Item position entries
* start *

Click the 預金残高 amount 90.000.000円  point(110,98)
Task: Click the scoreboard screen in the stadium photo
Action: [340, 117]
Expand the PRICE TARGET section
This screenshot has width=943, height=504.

* end *
* start *

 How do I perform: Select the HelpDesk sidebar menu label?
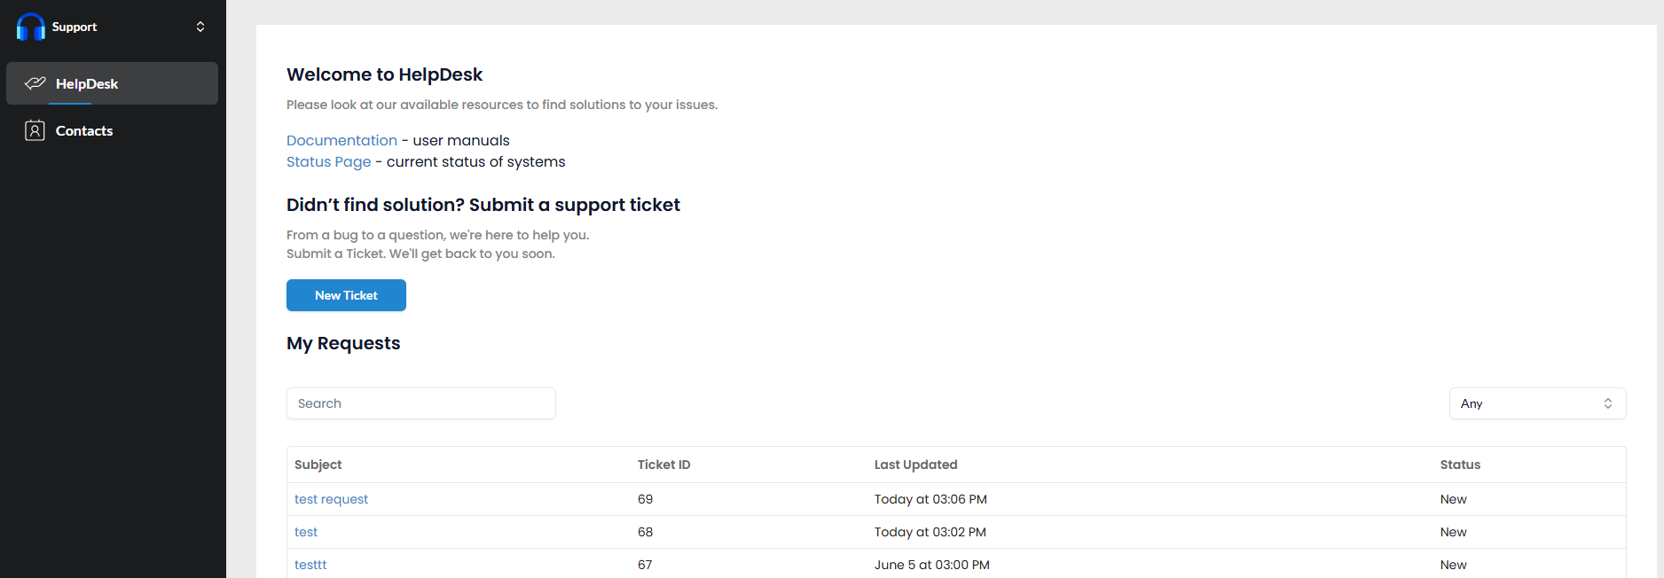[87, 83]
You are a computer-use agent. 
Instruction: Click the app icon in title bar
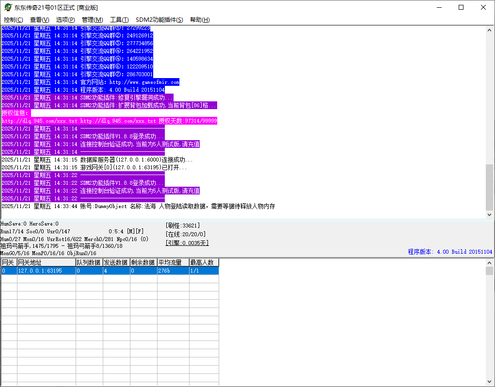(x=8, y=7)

* end *

STATED GOAL:
Copy the material word for word, from the line containing "Click the 預金残高" to the line containing "This screenshot has width=943, height=504.", including both of those lines.

ANSWER IN FULL:
Click the 預金残高 amount 90.000.000円  point(110,98)
Task: Click the scoreboard screen in the stadium photo
Action: [340, 117]
Expand the PRICE TARGET section
This screenshot has width=943, height=504.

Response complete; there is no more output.